_Activity_:
Scan the lines below and report each one containing "this" by copying it.

-- -- --

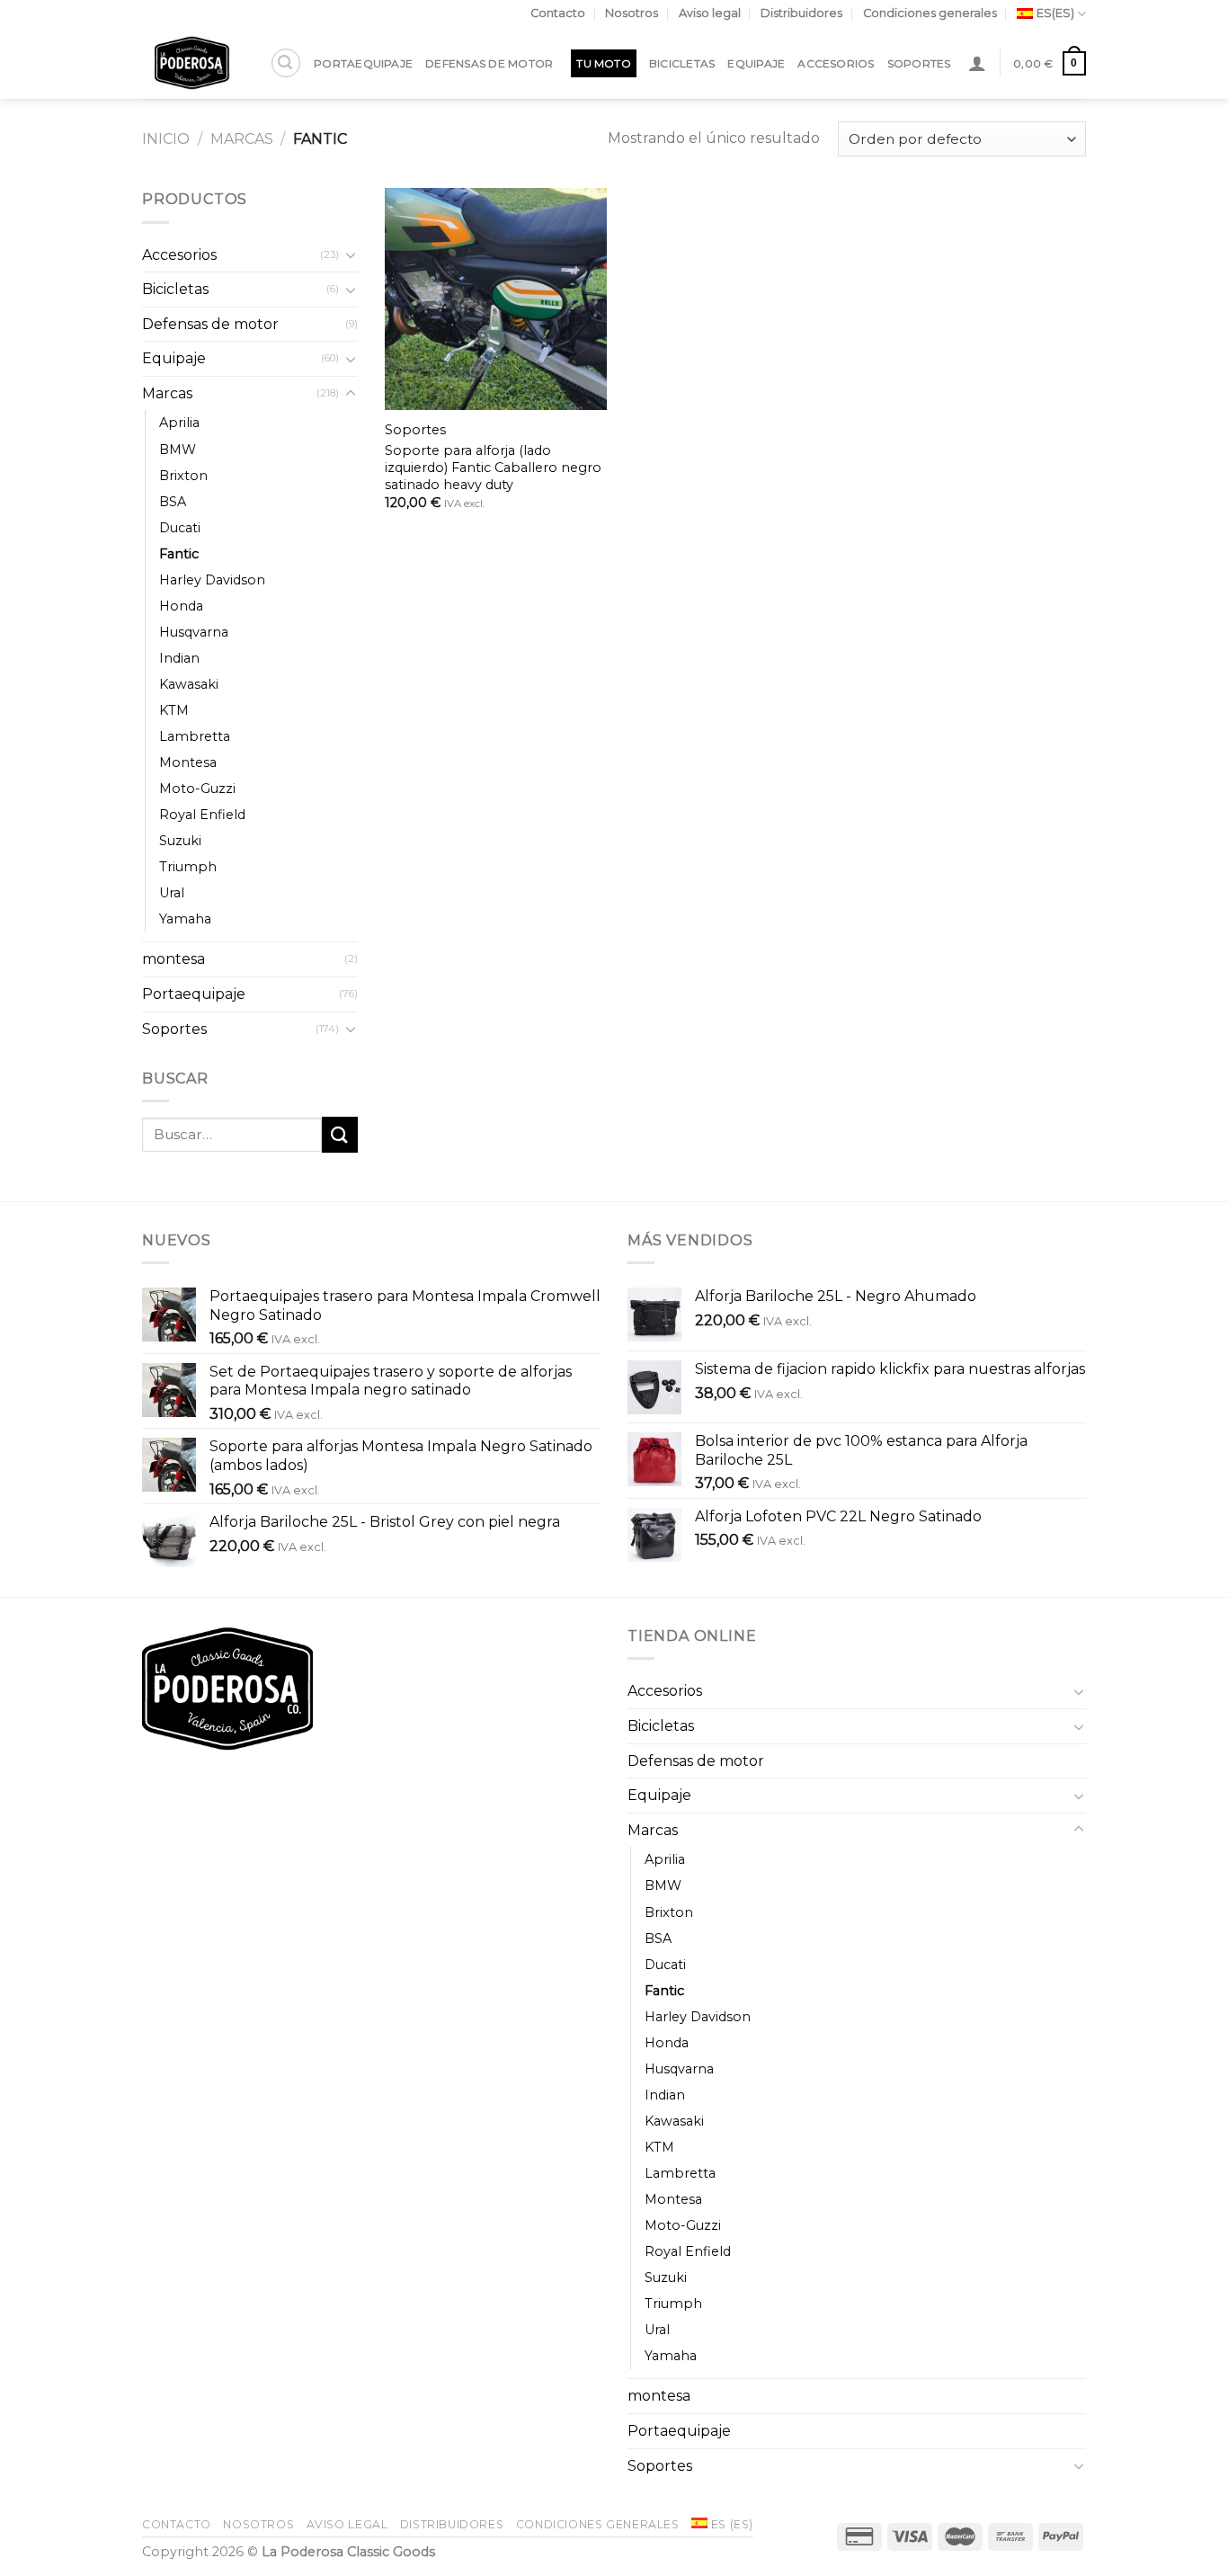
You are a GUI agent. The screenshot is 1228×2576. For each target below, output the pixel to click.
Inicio (166, 138)
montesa (173, 958)
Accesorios (835, 63)
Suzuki (180, 841)
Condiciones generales (930, 13)
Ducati (179, 528)
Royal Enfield (202, 815)
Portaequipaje (363, 63)
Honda (181, 606)
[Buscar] (285, 63)
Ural (171, 893)
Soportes (919, 63)
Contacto (557, 13)
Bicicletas (682, 63)
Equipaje (756, 63)
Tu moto (603, 63)
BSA (172, 502)
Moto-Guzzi (197, 788)
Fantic (179, 554)
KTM (174, 710)
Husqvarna (193, 632)
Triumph (188, 867)
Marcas (241, 138)
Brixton (183, 476)
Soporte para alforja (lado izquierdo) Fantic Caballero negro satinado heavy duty (493, 467)
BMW (177, 449)
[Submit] (340, 1134)
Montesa (188, 762)
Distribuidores (801, 13)
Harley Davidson (212, 580)
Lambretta (194, 736)
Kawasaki (188, 684)
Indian (179, 658)
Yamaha (185, 919)
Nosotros (631, 13)
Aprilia (179, 422)
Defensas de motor (489, 63)
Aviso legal (710, 13)
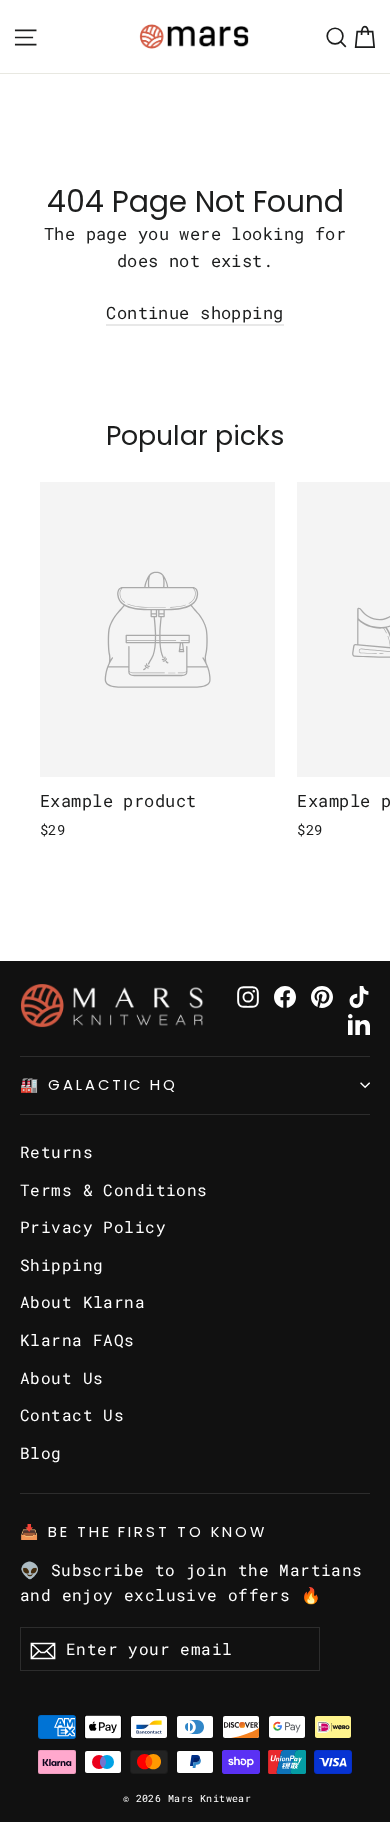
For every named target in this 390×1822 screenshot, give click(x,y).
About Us (61, 1377)
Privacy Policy (93, 1226)
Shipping (61, 1264)
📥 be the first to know (143, 1532)
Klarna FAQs (77, 1339)
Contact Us (72, 1414)
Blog (41, 1452)
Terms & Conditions (114, 1189)
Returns (56, 1151)
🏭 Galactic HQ (99, 1085)
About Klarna (82, 1301)
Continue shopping (194, 312)
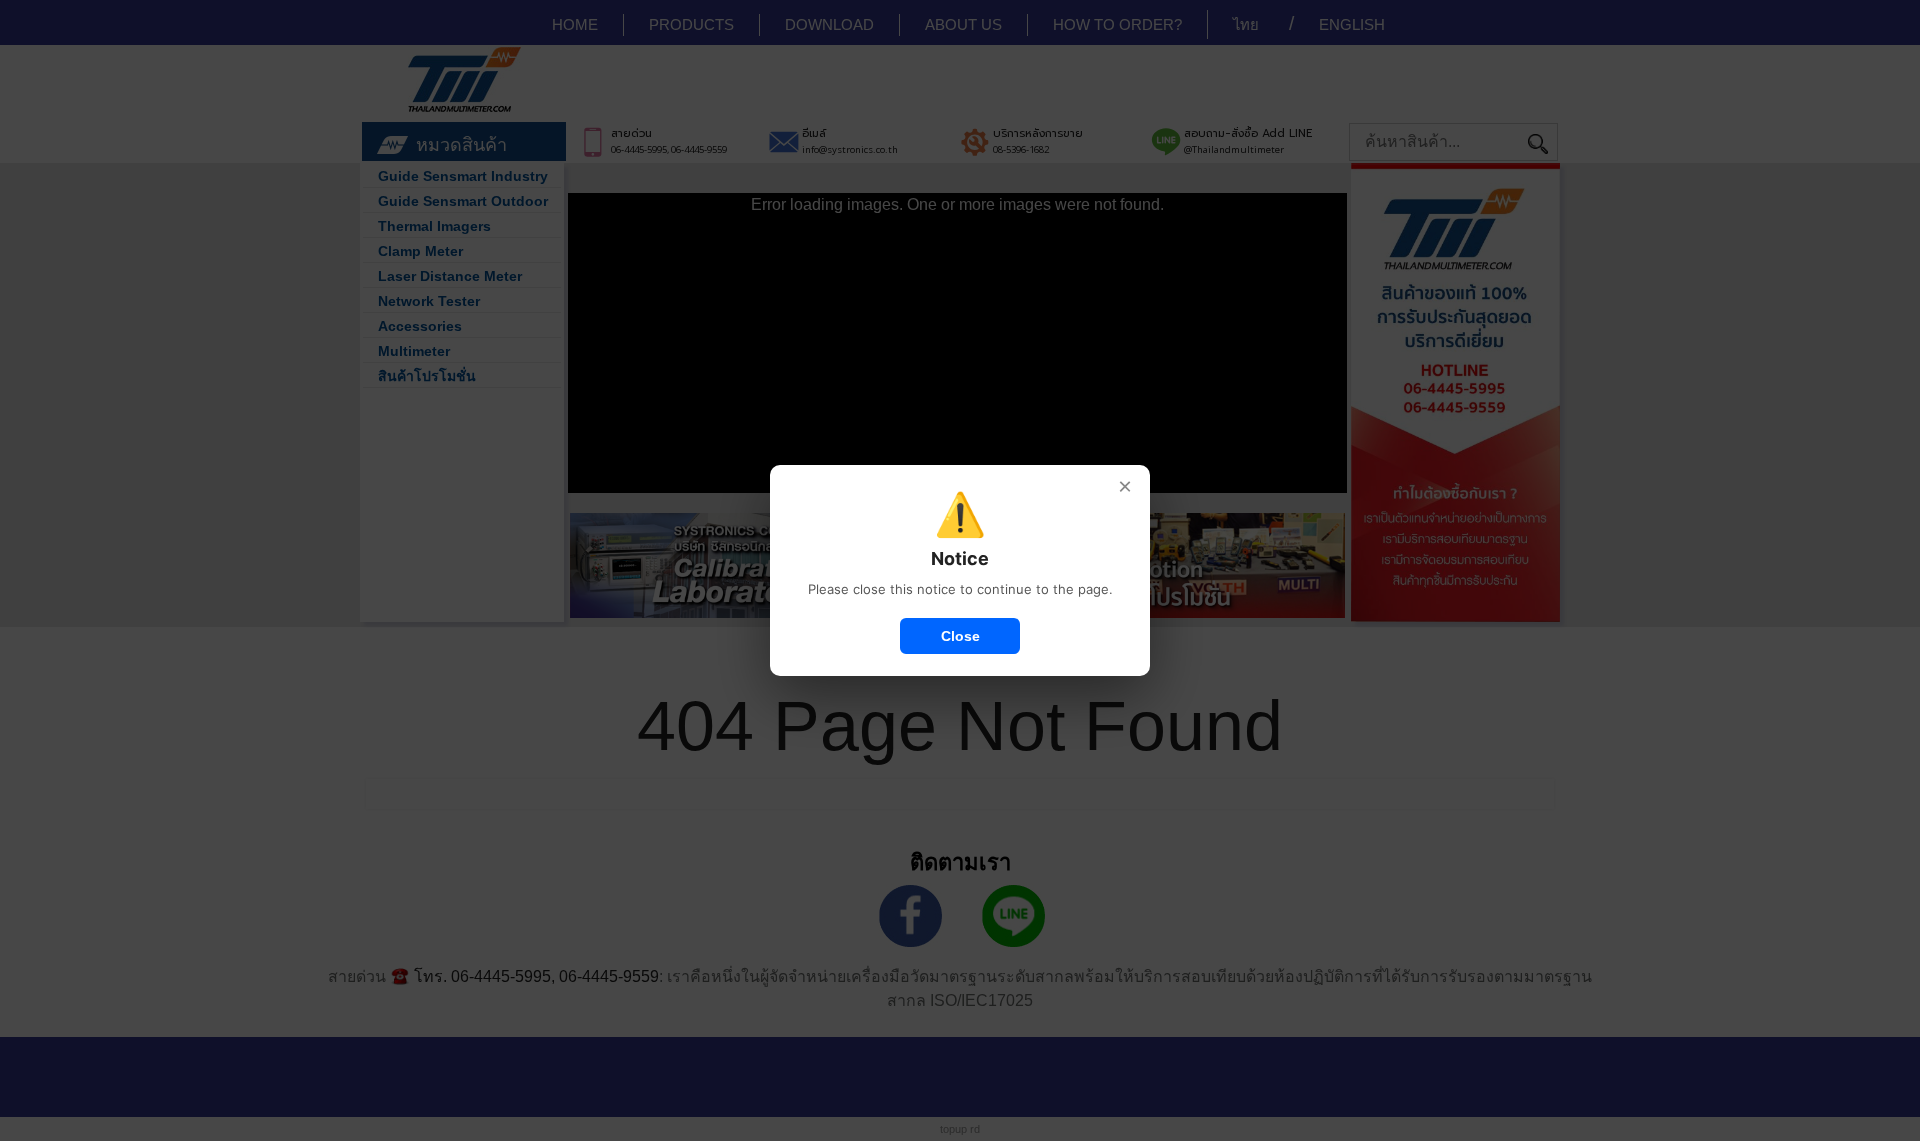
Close (960, 636)
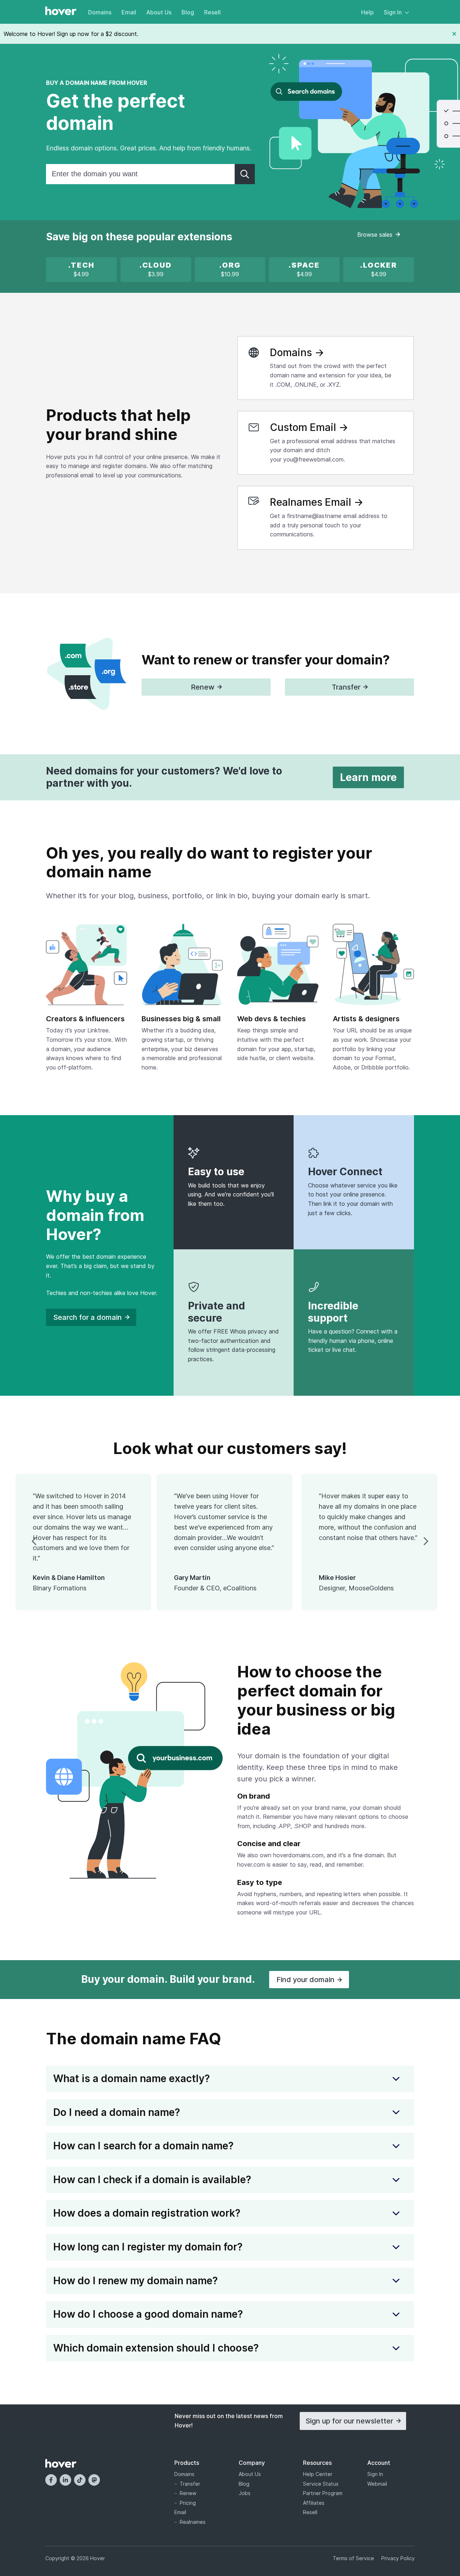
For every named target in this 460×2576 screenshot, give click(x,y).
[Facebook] (51, 2480)
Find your (305, 1979)
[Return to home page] (60, 11)
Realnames (193, 2522)
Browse (374, 234)
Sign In (393, 12)
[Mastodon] (94, 2480)
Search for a (87, 1317)
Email (128, 12)
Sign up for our (349, 2421)
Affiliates (314, 2503)
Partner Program (322, 2493)
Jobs (244, 2493)
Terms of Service (353, 2558)
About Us (158, 12)
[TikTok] (80, 2480)
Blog (187, 12)
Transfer (190, 2484)
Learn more (368, 777)
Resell (212, 12)
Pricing (188, 2503)
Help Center (317, 2474)
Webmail (377, 2484)
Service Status (321, 2484)
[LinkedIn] (65, 2480)
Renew (188, 2493)
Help (367, 12)
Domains (99, 12)
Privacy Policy (398, 2558)
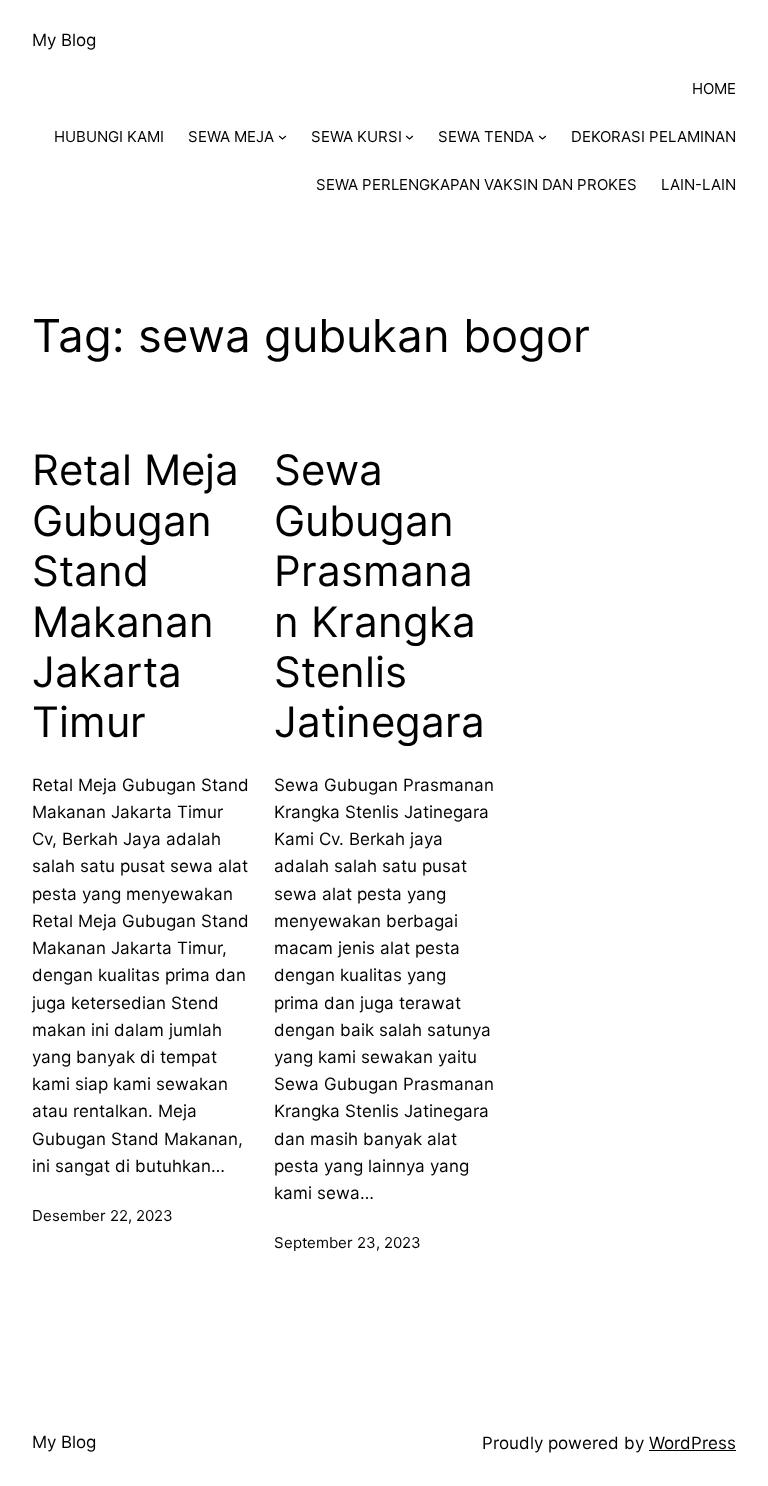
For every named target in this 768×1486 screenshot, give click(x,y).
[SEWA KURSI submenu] (409, 136)
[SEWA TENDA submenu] (542, 136)
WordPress (692, 1443)
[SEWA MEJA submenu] (282, 136)
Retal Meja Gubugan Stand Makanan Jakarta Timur (135, 596)
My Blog (64, 40)
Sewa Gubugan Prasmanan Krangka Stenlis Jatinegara (379, 596)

-- -- --

_Expected output_:
For every named target in this 390×1822 screenshot, give click(x,y).
For every named target in this 460×2576 screenshot, give click(x,y).
For every named target in this 768×1486 screenshot, give click(x,y).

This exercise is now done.